Streaming log processing

Parse, filter, enrich, and format log lines as a lazy Generator pipeline — you can feed it a multi-gigabyte log file and it only holds a handful of lines in memory at once. Rearrange the stages by reordering the pipeline.

Functions used

The scenario

Process a server log file: parse each line into a structured record, drop the noise (health-checks, static-asset requests), enrich with GeoIP, and output a CSV. The file is too big to file_get_contents(). You want one pass, memory-stable.

A Generator source

$lines = function (string $path) {
    $fh = fopen($path, 'r');
    while (($line = fgets($fh)) !== false) {
        yield trim($line);
    }
    fclose($fh);
};

This yields one line at a time. Nothing is materialised.

Build the pipeline

Every Arrays function in this library accepts an iterable and — for the lazy variants — returns a Generator. Composing them produces one big lazy pipeline.

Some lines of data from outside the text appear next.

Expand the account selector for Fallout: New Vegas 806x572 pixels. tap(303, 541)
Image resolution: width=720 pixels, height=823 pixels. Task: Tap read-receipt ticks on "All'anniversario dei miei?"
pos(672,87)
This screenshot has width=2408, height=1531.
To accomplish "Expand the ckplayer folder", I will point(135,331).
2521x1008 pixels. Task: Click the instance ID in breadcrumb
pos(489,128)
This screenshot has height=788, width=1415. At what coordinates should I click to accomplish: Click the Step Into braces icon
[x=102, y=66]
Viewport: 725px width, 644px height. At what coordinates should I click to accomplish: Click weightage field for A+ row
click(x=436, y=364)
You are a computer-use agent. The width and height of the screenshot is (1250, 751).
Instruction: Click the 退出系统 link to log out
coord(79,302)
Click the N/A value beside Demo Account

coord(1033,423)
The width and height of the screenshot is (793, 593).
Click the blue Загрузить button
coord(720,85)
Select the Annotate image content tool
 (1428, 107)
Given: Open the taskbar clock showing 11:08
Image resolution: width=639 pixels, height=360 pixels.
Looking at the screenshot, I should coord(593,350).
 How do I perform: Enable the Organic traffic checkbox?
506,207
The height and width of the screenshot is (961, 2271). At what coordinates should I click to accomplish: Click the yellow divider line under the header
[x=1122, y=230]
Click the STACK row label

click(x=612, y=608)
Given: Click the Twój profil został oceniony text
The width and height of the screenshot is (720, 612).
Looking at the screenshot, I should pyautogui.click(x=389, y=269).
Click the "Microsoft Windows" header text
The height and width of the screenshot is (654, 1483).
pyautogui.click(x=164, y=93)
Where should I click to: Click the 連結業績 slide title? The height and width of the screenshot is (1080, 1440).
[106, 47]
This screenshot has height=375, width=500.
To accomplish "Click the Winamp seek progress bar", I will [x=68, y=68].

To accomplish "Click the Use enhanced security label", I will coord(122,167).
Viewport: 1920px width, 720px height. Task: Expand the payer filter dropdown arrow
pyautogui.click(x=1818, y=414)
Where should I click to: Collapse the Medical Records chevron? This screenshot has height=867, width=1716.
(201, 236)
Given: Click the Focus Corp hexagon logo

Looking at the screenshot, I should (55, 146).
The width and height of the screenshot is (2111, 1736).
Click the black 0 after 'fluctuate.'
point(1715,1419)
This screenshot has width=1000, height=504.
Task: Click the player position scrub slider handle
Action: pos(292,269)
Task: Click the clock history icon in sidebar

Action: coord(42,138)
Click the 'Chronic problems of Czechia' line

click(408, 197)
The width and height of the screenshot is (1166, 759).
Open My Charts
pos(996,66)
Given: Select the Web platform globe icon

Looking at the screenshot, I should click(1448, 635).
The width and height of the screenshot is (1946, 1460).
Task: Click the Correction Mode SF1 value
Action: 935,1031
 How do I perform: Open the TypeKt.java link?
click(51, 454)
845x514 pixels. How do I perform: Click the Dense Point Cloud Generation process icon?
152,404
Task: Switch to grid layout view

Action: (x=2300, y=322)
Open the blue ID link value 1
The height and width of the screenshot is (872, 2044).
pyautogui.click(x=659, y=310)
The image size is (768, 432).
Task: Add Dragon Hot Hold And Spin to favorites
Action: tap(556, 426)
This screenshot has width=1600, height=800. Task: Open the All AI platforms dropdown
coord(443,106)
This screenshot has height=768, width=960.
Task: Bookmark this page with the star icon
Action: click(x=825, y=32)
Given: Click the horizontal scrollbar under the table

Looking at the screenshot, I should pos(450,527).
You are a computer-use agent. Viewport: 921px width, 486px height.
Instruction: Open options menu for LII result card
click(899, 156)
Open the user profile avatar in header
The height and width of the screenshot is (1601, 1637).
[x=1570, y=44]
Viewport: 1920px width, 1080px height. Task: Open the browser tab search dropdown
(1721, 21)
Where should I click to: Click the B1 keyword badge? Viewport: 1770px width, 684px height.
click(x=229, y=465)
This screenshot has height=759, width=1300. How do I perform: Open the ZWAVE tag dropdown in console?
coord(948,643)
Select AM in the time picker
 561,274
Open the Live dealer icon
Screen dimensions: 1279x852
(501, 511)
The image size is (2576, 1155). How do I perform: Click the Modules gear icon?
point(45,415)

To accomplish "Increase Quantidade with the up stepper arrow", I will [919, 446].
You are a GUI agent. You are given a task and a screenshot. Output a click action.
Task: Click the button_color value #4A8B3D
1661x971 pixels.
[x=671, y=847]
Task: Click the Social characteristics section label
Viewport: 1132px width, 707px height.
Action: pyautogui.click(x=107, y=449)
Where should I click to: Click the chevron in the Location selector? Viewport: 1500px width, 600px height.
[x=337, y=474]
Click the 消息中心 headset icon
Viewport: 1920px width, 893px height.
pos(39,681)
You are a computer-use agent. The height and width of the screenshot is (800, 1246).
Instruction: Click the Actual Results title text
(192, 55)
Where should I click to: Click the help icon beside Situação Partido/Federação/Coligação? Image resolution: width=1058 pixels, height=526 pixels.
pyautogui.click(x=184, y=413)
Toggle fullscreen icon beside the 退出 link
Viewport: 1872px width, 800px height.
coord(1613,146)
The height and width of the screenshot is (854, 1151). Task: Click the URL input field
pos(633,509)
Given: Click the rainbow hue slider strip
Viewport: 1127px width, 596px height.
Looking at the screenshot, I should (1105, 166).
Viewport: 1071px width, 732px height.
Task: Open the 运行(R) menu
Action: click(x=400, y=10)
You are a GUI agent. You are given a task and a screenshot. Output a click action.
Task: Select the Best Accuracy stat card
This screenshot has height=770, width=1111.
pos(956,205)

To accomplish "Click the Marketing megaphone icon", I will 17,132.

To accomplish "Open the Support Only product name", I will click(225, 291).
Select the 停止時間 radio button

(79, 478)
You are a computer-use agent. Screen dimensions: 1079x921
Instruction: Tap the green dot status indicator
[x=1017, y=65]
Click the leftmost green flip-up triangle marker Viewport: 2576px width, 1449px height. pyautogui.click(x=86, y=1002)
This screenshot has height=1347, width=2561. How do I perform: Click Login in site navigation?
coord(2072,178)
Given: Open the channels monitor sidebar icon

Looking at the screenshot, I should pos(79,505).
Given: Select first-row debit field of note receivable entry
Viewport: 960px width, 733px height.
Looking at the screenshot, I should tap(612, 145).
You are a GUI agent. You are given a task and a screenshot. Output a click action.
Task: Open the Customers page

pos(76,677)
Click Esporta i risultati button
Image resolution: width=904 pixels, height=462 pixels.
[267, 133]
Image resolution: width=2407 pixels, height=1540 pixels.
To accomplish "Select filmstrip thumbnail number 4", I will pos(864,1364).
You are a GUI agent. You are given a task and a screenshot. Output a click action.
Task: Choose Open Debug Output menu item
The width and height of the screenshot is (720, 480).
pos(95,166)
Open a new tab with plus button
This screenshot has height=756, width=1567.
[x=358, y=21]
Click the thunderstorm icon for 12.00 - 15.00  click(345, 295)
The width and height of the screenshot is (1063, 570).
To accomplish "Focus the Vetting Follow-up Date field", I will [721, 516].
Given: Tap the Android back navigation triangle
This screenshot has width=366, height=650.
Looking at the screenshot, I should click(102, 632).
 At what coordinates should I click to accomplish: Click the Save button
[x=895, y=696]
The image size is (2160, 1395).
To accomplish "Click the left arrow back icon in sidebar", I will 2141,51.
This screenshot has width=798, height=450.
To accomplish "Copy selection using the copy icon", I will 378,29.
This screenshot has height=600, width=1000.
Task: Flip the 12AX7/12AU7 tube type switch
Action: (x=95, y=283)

use PinkCrab\FunctionConstructors\GeneralFunctions as F;
use PinkCrab\FunctionConstructors\Arrays as A;
use PinkCrab\FunctionConstructors\Comparisons as C;

$parse = fn(string $line) => json_decode($line, true) ?? null;

$isNoise = fn(array $r) => in_array($r['path'] ?? '', ['/health', '/metrics'], true)
                       || str_starts_with($r['path'] ?? '', '/assets/');

$enrich = fn(array $r) => $r + ['country' => GeoIp::lookup($r['ip'])];

$pipeline = F\compose(
    A\map($parse),                 // string → array|null
    A\filter(C\not('is_null')),    // drop unparseable lines
    A\filter(C\not($isNoise)),     // drop health-checks / assets
    A\map($enrich)
);

Consume — one line at a time

foreach ($pipeline($lines('/var/log/access.log')) as $record) {
    echo CsvRow::from($record) . "\n";
}

Peak memory: roughly one line’s worth of data, regardless of file size.

Stop early — take elements while a condition holds

Processing only events from today, sorted chronologically?

$todaysCutoff = strtotime('tomorrow');

$firstPageOfToday = F\compose(
    $pipeline,
    A\takeWhile(fn($r) => strtotime($r['time']) < $todaysCutoff),
    A\take(100)                // only the first 100 of today
);

foreach ($firstPageOfToday($lines('/var/log/access.log')) as $r) {
    // ...
}

takeWhile stops pulling from the source as soon as it hits tomorrow’s first line. take(100) caps the output. Neither forces a full file scan.

Sprinkle observability without breaking the flow

Drop a sideEffect in to count records, send metrics, or sample logs — the pipeline is unchanged:

$meter = F\sideEffect(fn($r) => Metrics::increment('log.processed'));

$observed = F\compose($pipeline, $meter);

Rearranging the flow

Because each step is a first-class callable, you can reorder or swap parts freely:

// Cheaper: filter BEFORE enriching so we don't do a GeoIP lookup for noise.
$efficient = F\compose(
    A\map($parse),
    A\filter(fn($r) => $r !== null),
    A\filter(fn($r) => ! $isNoise($r)),
    A\map($enrich)              // only runs on what made it through
);

// Or: enrich before filtering, if some filters need enriched data.
$alternate = F\compose(
    A\map($parse),
    A\filter(C\not('is_null')),
    A\map($enrich),
    A\filter(C\not(F\propertyEquals('country', 'RU')))
);

Same steps, different orders, different tradeoffs — no code duplication, no rewrite.